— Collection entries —
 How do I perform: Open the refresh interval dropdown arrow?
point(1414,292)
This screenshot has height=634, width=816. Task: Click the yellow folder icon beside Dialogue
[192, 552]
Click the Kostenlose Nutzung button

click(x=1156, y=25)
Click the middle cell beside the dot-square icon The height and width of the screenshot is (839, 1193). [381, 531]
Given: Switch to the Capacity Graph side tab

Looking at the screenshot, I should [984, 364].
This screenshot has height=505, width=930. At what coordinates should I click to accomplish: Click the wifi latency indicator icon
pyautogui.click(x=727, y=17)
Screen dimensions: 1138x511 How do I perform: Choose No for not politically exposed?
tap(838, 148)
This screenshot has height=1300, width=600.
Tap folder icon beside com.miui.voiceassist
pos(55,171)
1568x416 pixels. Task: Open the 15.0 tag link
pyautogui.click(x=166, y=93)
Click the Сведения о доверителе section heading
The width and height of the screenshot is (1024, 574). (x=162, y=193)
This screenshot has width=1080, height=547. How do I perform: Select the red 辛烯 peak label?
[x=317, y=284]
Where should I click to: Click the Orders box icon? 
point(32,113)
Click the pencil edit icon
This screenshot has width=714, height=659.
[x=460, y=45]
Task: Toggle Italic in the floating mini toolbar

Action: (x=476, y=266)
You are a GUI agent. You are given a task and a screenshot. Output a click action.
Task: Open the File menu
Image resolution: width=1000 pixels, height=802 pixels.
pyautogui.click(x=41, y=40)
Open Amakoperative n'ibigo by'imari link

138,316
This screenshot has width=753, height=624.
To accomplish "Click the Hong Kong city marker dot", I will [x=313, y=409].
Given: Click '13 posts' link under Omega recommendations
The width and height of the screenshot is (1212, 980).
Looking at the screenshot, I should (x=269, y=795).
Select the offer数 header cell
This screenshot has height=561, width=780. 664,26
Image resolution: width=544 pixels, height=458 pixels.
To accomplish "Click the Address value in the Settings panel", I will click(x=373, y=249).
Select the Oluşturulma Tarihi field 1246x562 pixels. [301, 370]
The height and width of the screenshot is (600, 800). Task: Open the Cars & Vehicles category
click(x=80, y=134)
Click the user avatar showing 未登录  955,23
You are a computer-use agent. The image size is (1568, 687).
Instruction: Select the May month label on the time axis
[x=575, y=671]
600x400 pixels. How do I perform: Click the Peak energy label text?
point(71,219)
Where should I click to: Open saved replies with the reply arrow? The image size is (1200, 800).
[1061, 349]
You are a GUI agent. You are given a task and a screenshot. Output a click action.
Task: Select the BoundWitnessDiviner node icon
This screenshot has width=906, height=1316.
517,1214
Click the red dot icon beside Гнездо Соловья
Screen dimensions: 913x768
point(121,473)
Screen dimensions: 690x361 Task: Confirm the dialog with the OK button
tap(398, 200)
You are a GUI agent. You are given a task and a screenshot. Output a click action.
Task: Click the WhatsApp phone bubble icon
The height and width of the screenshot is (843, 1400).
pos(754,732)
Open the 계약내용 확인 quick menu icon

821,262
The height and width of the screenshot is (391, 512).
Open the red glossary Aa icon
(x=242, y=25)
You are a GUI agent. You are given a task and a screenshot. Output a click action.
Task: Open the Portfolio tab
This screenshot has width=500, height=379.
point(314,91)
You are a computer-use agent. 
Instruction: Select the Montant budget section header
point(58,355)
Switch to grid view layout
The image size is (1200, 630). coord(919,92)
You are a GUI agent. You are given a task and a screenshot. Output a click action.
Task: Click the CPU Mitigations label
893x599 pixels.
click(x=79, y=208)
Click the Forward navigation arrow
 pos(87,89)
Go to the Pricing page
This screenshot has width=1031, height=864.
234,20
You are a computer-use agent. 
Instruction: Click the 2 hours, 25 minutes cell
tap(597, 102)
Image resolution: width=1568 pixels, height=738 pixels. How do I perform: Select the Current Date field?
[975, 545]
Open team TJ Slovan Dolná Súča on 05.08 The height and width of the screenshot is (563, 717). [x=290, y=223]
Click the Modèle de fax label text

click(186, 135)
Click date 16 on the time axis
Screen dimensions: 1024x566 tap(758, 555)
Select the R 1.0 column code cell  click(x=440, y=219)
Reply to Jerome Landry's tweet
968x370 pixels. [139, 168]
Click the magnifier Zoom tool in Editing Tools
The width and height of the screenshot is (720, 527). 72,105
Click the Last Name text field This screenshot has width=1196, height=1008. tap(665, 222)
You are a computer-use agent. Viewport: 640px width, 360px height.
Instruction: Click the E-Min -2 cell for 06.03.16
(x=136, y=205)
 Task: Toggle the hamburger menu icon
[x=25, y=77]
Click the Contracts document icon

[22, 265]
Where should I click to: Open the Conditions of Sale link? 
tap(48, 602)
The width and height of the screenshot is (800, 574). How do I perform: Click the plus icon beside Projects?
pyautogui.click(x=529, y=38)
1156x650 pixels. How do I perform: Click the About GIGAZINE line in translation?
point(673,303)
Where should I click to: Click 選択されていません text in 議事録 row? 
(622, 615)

— Required action —
Pick out the lines above containing the word "computer", then copy them.

— Result —
You are a computer-use agent. The image size is (1568, 687).
You are a computer-use agent. 
You are a computer-use agent. 
You are a computer-use agent. Viewport: 640px width, 360px height.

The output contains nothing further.